Tuesday, September 2, 2008

Hope on the Shelf

On a shelf inside one of our spiffy new cabinets, sits my hope of a workable garage. It's still not quite the right organizational scheme. We just have TOO MUCH STUFF. Whenever I try to tackle the piles and clumps of our belongings that remain in the middle of the garage floor and out in the back yard under a blue tarp, I get overwhelmed by how complicated this project really is. Today, I'll take a few boxes down to St. Vincent de Paul to get these things out of the way. That's going to have to be enough. I do have other things to do, I think.

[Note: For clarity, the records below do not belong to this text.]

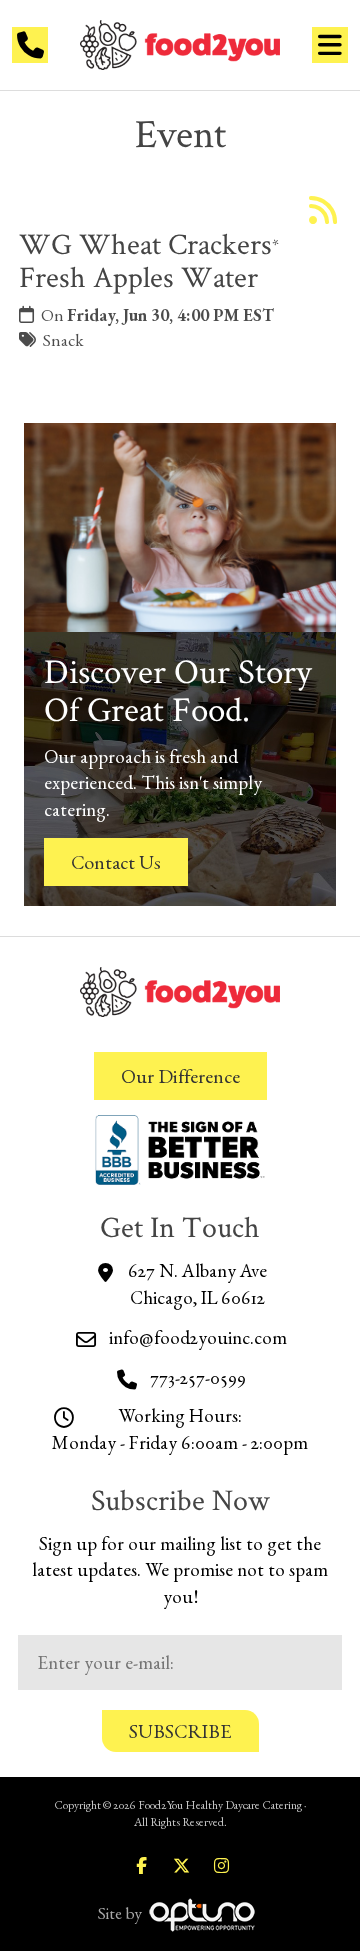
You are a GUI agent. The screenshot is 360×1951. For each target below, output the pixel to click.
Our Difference (180, 1076)
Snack (63, 340)
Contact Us (116, 862)
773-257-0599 (198, 1377)
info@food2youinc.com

My Dad died about two weeks ago. It has been difficult. Because although his role in our family had changed years ago, it still is strange to think of my family without him and the attention that he required. In a perfect world, wouldn't we all be so well organized that even a death in the family would be manageable? After all, we would be adequately prepared for any number of challenges. We would have plans in place for dealing with most emergencies. His decline and death wasn't an unexpected shock. Over the last few years, my siblings and I talked about him all the time. Certainly, we thought we knew of better ways to manage my father's medical care than what he was receiving. We spent long hours discussing what we believed he needed and our frustration at not having the power to implement our ideas. Would our style of managing his life have made any real difference in his quality of life or our concern about it? When he died, would those discussions have prevented me from the unsettled feeling that the rug was pulled out from under me?

He was suffering from Parkinson's Disease for over ten years. It's a horrible, horrible affliction and was made worse by dementia that cruelly ate his disintegrating spirit, bite after bite. In many of the ways that count, he was absent from our day-to-day lives long ago. But Mom wasn't ready for his passing, even though she certainly knew he would never be well enough to be himself again. She stayed by his side until he let go of his last breath, offering him her comforting presence even though she couldn't be sure he even knew she was there. After spending sixty-five years of her life devoted to him, his causes, and his needs, she feels so disoriented, so sad. She's been spending her days trying to figure out how to move forward: giving away the well-made suits that he'll never wear to another important meeting, golf clubs that he never had a chance to swing, his shoes that he won't walk in again. She says that now there is room enough for her own shoes that were stacked up so awkwardly in the closet. I imagine that she wishes she didn't have the space to spread out and reorganize her things so efficiently. Maybe for her, being organized wouldn't be her first choice.